The answer can be traced back to the fact that real estate accounts for about 10% of the U.S. economy. Therefore, changes in the real estate market have broader economic implications and vice versa. In other words, the relationship between mortgages and the economy, at its most basic, is like a two-way street, characterized by clear causes and effects.
For example, if the market for real estate shrinks, not only will housing prices and values both fall, but there will also be fewer jobs in construction, contracting, realty, insurance, and so on, and so on. Given the relative lack of home equity and increased joblessness, there will be less consumer spending, and since roughly 70% of our Gross Domestic Product (GDP) comes from personal spending, that would lead to a vicious downward cycle. In other words, more unemployment leads to less spending, which leads to more unemployment, which leads to less spending, etc.
Even if the economic issues do not originate with the housing market, as long as they negatively affect consumer spending levels, housing prices will inevitably fall – when money’s tight, you generally don’t make big-ticket purchases. That, as you now know, will result in more unemployment, less spending, and the beginning of a vicious cycle.
However, it’s obviously not all negative. When the economy is strong, people will have more disposable income, which will lead to a rise in both mortgages and home sales. The more lending and spending there is, the lower mortgage rates will be.

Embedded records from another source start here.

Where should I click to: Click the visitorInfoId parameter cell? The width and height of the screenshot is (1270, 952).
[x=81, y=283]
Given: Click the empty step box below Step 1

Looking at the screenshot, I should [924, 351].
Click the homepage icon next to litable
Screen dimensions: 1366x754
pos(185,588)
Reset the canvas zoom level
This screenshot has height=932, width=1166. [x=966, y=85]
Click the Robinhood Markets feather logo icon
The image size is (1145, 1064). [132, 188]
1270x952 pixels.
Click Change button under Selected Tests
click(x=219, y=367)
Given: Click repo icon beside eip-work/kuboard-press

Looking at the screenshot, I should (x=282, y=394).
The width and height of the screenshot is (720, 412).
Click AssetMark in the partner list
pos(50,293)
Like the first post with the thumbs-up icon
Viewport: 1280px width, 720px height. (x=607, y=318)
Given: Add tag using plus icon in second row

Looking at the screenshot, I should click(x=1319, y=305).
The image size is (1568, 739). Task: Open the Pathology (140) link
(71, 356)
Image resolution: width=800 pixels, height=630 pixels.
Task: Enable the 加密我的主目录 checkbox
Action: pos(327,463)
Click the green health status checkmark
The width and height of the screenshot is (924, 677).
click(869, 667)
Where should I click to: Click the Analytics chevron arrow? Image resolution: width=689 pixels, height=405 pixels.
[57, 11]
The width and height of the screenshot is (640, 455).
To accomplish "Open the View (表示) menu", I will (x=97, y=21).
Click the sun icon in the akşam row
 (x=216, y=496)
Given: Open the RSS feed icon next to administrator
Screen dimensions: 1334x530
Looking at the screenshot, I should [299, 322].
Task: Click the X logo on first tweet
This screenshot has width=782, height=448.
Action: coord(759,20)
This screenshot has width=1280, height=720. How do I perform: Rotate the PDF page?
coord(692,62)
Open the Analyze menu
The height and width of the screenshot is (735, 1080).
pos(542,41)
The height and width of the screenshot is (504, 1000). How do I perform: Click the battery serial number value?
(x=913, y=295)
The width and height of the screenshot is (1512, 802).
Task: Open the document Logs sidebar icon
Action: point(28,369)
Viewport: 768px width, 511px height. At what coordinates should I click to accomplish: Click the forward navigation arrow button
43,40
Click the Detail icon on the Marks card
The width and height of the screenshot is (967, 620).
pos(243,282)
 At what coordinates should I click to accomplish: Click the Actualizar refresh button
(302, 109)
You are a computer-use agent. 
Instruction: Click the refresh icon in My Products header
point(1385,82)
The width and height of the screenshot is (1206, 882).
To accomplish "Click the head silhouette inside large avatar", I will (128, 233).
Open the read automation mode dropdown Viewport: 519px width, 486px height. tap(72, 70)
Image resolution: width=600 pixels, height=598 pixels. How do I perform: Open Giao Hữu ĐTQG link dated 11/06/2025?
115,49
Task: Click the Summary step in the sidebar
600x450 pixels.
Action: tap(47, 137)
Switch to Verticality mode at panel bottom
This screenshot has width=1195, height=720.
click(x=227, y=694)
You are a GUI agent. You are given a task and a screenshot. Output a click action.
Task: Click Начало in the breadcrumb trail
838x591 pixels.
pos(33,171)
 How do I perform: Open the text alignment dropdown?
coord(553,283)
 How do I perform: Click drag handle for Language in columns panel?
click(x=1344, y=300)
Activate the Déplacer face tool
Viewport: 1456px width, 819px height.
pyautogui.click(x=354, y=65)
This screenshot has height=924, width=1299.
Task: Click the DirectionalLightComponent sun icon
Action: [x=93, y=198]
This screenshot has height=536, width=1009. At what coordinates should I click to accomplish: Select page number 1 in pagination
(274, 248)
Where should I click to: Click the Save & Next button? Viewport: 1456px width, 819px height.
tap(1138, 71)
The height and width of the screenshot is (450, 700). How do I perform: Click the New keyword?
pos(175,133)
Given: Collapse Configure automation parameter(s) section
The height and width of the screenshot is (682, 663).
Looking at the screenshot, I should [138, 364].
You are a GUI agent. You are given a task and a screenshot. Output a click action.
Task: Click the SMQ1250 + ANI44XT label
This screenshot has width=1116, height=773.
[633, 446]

Conversely, the housing market being especially strong could also lead to an economic boom. This is exactly what we saw in the run up to the Great Recession. As more and more people entered the market, housing prices rose and rose. Not only were people able to buy and sell houses for profit, thereby boosting economic activity, but fields tangential to real estate, such as construction, took off as well. The problem with an economic boom is that a resulting boost will usually occur at some point (cue the Great Recession).
Ultimately, any major industry like real estate will be closely tied to the economy, and most of the time there will be a clear cause-and-effect relationship between them.